By Jonny Lupsha, Wondrium Staff Writer
When our Sun dies, it will flame-broil our planet and become a white dwarf. Most planets orbiting white dwarfs are so destroyed by their stars’ deaths that they only exist as space debris. An intact planet orbiting a white dwarf has just been discovered.
Some 6,500 light years away, an intact planet roughly the size of Jupiter has been discovered orbiting a dead star classified as a “white dwarf.” In most circumstances, the death of a star results in an enormous physical and chemical reaction that causes its innermost orbiting planets to be incinerated and blown to bits. Such a fate awaits Earth in 5 billion years or so.
But what about planets further away from the star in question? For example, what would happen to Jupiter and Saturn in such an event? Scientists may have just found the answer in a planet known as MOA-2010-BLG-477Lb, which survived its star’s death and remains intact after such solar devastation. Study of the planet will likely continue for years to better predict the posthumous existence of the outer planets of our own solar system.
What are white dwarfs? In his video series Introduction to Astrophysics, Dr. Joshua N. Winn, Professor of Astrophysical Sciences at Princeton University, explained their existence.

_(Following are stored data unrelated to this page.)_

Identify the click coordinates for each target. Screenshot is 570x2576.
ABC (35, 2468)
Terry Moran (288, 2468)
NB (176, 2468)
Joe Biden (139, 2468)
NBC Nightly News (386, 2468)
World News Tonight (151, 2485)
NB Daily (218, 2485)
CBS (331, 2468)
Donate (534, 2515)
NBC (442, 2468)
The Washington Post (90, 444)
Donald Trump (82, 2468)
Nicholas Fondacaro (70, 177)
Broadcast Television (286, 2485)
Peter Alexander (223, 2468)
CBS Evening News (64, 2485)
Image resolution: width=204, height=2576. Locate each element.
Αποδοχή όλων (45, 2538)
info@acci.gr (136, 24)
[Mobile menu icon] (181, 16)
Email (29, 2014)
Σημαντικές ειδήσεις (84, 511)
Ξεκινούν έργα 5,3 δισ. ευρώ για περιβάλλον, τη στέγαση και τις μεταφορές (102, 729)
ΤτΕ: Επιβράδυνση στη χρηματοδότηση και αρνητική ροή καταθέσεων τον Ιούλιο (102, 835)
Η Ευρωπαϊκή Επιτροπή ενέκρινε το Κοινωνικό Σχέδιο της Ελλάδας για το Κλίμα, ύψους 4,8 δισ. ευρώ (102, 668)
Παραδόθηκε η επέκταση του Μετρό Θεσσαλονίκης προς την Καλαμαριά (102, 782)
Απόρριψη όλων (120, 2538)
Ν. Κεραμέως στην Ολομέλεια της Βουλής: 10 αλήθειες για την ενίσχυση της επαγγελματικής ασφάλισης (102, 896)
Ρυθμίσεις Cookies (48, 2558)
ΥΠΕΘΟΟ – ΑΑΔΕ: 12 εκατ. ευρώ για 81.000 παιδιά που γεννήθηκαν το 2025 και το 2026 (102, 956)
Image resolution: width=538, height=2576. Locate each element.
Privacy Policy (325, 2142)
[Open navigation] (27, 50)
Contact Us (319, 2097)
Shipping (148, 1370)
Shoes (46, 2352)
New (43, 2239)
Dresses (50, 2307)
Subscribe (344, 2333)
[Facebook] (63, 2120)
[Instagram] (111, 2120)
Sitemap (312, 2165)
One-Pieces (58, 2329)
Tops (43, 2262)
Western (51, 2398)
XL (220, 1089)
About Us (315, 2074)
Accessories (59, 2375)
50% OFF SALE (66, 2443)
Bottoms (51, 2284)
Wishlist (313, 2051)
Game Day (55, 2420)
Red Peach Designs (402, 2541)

“White dwarfs are not fusing hydrogen,” Dr. Winn said. “They’re not fusing anything—there’s no internal power source. They’re held up against the force of gravity by Heisenberg’s uncertainty principle. I kid you not—the electrons in a white dwarf do not collapse into a black hole for the same reason that electrons in atoms do not occupy the same orbits around the nucleus.”

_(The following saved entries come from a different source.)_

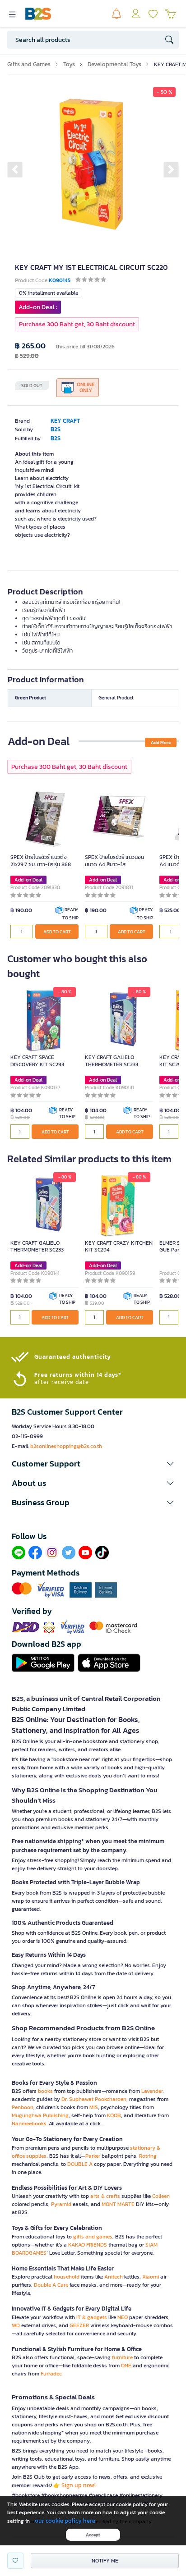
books (45, 2091)
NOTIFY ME (105, 2561)
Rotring (148, 2156)
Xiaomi (150, 2277)
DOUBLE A (80, 2164)
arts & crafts (105, 2196)
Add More (161, 742)
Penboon (22, 2107)
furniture (122, 2357)
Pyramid (61, 2204)
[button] (15, 169)
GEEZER (79, 2325)
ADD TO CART (57, 931)
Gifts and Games (29, 64)
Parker (92, 2156)
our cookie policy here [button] (65, 2521)
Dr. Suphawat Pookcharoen (93, 2099)
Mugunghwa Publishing (40, 2115)
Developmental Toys (114, 64)
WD (16, 2325)
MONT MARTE (118, 2204)
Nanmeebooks (29, 2123)
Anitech (113, 2277)
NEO (122, 2317)
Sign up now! (78, 2485)
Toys (69, 64)
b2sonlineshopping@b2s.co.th (66, 1446)
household (66, 2277)
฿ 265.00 (30, 346)
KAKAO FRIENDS (87, 2245)
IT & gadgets (91, 2317)
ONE (126, 2365)
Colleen (161, 2196)
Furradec (51, 2374)
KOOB (114, 2115)
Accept (93, 2534)
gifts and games (92, 2237)
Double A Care (51, 2285)
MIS (93, 2107)
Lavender (152, 2091)
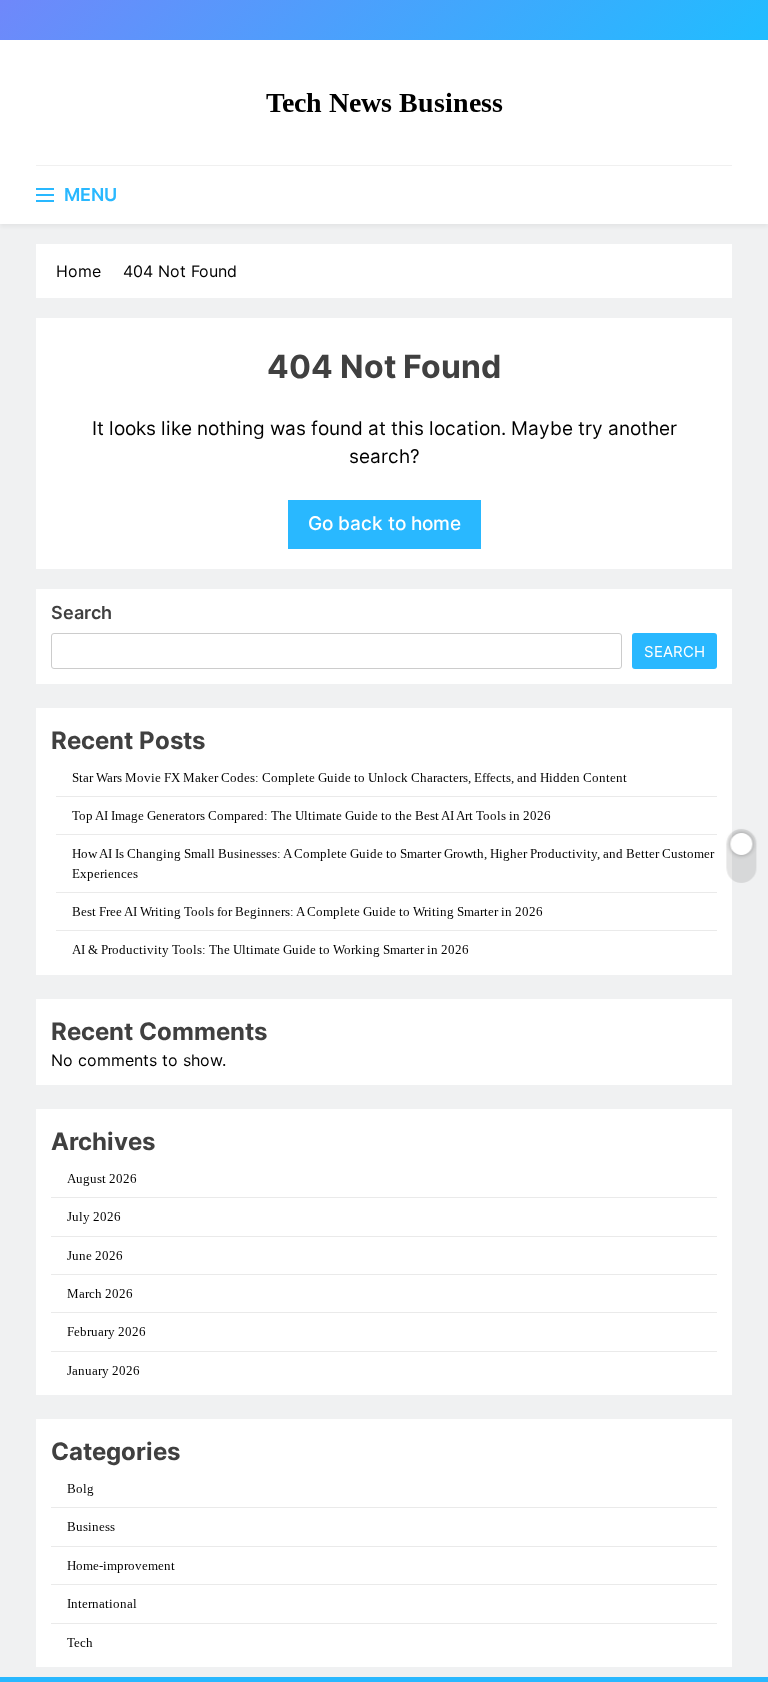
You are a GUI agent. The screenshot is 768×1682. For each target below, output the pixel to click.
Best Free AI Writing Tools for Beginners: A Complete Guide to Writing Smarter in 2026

According to Dr. Winn, a white dwarf is a giant, planet-sized atom that has as much mass as a star.
In ordinary stars, the thing that prevents a gravitational collapse is gas pressure. The higher temperature and density toward the center of a star lead to increasing pressure with depth, and the resulting outward force opposes gravity’s inward pull, which allows the star to reach a sort of balance in terms of forces.
“When a star runs out of nuclear fuel, the radiated energy isn’t being replenished anymore, so the pressure drops,” Dr. Winn said. “When the core is compressed to a high enough density, quantum theory becomes relevant. The star comes up against the Pauli exclusion principle: No two electrons can occupy the same exact quantum state—the same position, energy, and angular momentum.”
In a white dwarf, the Pauli exclusion principle creates a pressure that pushes the electrons apart and keeps gravity at bay. So where do white dwarfs come from?
After a period of about 10 billion years, a star like the Sun has converted its core entirely into helium. Fusion stops, gas pressure plummets, and the core contracts, which makes the star’s density rise unless it causes the core to heat up.
“This is a remarkable and seemingly paradoxical property of all stars,” Dr. Winn said. “When they lose energy, their cores heat up. Eventually, the core gets dense and hot enough to ignite helium fusion.”
Through a series of unstable nuclear reactions, the outside of the star swells and it becomes a giant. The outer layers become unbound from the core and expand throughout the universe, while the exposed core eventually becomes an inert ball of carbon and oxygen.
“That’s a white dwarf,” stated Dr. winn.